From Bugzilla Helper: User-Agent: Mozilla/5.0 (Windows; U; Windows NT 5.1; en-US; rv:1.8.0.1) Gecko/20060111 Firefox/1.5.0.1 Description of problem: Nagios configuration runs fine for a couple of minutes... Then it starts to fail all the plugins with the plugin error -127 out of bounds... The error "Error: Cannot open resource file '/etc/nagios/private/resource.cfg' for reading!" is first reported in the log. (It received a SIGHUP from somewhere as well... or it thinks it did...). Default permissions on the file are 0440 with root.root as owner/group. Version-Release number of selected component (if applicable): nagios-2.0-0.2.rc2.fc4 How reproducible: Always Steps to Reproduce: 1. Clean install and rename *sample to *cfg (with minor edits) 2. Run Nagios for a little while... ( 2 minutes on my system) 3. Experience the resource failure.. Actual Results: [1139103353] Caught SIGHUP, restarting... [1139103353] Error: Cannot open resource file '/etc/nagios/private/resource.cfg' for reading! [1139103353] Nagios 2.0rc2 starting... (PID=17066) [1139103353] LOG VERSION: 2.0 Expected Results: Continue running as normal... Additional info:
hmmm. Curious, what command do you use to start Nagios? Also what version of the plugins do you have installed? One more thing, when you say it runs fine for a little while, what does the status look like on the nagios status page? Do the services check as OK for a while and then fail? Or do they start as undetermined and then fail?
/etc/init.d/nagios start Manual Plugins ... some perl .. some pieced together.. most from nagiosplug.sourceforge.net Services check as OK for a while and then after 2 minutes they all switch to (-127 out of bounds, etc. etc.)... It looks like the nagios system receives a SIGHUP after executing one of my scripts (which basically intercepts if it is a HARD fail it will /etc/init.d/sendmail restart)... Anyways, modifying the permissions on resource.cfg to 0444 fixes it (although the resource file shouldn't be read by others... but in my case it's an internal secured server anyways..
Thats interesting, I can't seem to recreate this issue. If you wouldn't mind could you upload the plugin that you think is sending Nagios the SIGHUP?

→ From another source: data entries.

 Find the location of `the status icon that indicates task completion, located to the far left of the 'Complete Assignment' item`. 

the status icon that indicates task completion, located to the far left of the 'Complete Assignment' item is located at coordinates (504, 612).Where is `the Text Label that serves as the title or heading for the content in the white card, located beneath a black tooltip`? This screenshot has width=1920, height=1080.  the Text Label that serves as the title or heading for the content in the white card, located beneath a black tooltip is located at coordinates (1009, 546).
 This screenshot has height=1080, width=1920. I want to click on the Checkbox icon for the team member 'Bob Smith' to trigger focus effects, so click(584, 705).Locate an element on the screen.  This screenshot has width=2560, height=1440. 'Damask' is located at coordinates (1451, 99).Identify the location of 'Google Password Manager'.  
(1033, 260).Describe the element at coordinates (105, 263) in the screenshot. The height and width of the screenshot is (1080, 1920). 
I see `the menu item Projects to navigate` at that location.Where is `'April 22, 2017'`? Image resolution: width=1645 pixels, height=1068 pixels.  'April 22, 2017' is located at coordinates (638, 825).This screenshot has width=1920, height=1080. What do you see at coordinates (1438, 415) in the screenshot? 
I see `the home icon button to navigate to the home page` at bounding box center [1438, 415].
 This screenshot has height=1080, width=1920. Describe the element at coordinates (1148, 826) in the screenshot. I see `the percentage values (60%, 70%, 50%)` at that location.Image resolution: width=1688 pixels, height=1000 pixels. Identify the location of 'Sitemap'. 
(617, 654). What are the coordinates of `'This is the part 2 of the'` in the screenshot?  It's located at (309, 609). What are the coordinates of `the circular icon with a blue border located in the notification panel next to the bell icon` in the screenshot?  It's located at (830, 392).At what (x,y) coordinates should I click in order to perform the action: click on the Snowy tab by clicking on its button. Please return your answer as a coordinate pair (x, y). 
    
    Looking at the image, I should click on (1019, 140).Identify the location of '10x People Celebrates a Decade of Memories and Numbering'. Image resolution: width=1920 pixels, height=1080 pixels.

There isn't a plugin that SIGHUPs the nagios process... When one service checks fails... it goes through the regular process of switching to a SOFT FAIL and then eventually to a HARD FAIL. These events are handed to the event handler (a simple shell script that is basically a case, and one of the cases if HARD will execute /etc/init.d/sendmail restart). Once the event handler fires with the failure, that is when I see the SIGHUP... Anyways, here is the snip of the #!/bin/sh case "$1" in OK) ;; WARNING) ;; UNKNOWN) ;; CRITICAL) case "$2" in SOFT) ;; HARD) sudo /etc/init.d/sendmail restart ;; esac ;; esac exit 0
Going back through the logs... it does occur at other times... it's just more frequent with event handlers..., and for no apparent common reason... Is there a way to increase logging to see where it's getting this SIGHUP signal from?
Hmm, not sure if there's a way that would be helpful for this, now that you have the perms on the file/directory set to world readable, are you still seeing the SIGHUP's? Do any of your scripts send SIGHUP's as part of restarting some failed service? I'm curious if this is just something that has always happened on your system but was only noticable when the private directory was locked down.
Actually it doesn't matter at this point, I'm going to make private and resource.cfg-sample nagios group readable. I don't know whats sending teh SIGHUPs. It's not happening on my box but when I send a SIGHUP it does fail open private/resource.cfg And that shouldn't happen.
Mike, Re-opening this ticket. The solution mentioned in the previous comment still hasn't been committed (the resource.cfg-sample file still belongs to the root group). $ rpm -q nagios nagios-2.5-1.fc5 $ rpm -qlv nagios | grep private drwxr-x--- 2 root root 0 Jul 14 17:49 /etc/nagios/private -rw-r----- 1 root root 1331 Jul 14 17:49 /etc/nagios/private/resource.cfg-sample jpo
I don't know how this slipped my mind but it is now saved and built. Thanks for re-opening it.